■ **WHAT YOU WILL DO**:
Rewrite the data starting at the line containing "Task: Go to browser home page" and ending at the line containing "Looking at the screenshot, I should click(x=38, y=298).", renaming "Given" to "Instruction" and keeping everything else unchanged.

'''

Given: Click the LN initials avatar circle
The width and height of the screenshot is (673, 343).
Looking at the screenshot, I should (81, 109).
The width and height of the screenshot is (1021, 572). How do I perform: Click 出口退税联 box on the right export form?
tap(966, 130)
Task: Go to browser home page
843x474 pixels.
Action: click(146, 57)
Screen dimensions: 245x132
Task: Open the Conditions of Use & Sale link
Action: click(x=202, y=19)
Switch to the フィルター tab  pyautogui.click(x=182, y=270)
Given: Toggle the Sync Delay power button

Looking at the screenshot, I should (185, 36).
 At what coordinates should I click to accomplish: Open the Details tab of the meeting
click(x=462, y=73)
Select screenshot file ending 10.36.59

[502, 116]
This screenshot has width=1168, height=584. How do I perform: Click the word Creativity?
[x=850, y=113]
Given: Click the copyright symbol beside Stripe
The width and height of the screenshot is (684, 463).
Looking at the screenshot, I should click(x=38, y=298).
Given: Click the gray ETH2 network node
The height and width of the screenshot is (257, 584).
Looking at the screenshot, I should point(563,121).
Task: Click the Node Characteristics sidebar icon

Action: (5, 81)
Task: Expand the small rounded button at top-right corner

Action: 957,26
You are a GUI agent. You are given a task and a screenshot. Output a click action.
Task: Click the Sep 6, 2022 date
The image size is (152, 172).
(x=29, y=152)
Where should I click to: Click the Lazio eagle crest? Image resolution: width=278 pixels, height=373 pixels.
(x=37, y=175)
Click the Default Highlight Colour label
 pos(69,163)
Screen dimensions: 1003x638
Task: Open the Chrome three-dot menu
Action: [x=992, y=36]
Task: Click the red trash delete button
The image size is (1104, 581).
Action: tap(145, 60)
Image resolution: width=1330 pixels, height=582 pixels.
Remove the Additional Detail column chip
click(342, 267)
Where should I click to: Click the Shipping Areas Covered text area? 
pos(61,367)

'''

■ **SOLVED EXERCISE**:
Task: Go to browser home page
843x474 pixels.
Action: click(146, 57)
Screen dimensions: 245x132
Task: Open the Conditions of Use & Sale link
Action: click(x=202, y=19)
Switch to the フィルター tab  pyautogui.click(x=182, y=270)
Instruction: Toggle the Sync Delay power button

Looking at the screenshot, I should (185, 36).
 At what coordinates should I click to accomplish: Open the Details tab of the meeting
click(x=462, y=73)
Select screenshot file ending 10.36.59

[502, 116]
This screenshot has width=1168, height=584. How do I perform: Click the word Creativity?
[x=850, y=113]
Instruction: Click the copyright symbol beside Stripe
The width and height of the screenshot is (684, 463).
Looking at the screenshot, I should click(x=38, y=298).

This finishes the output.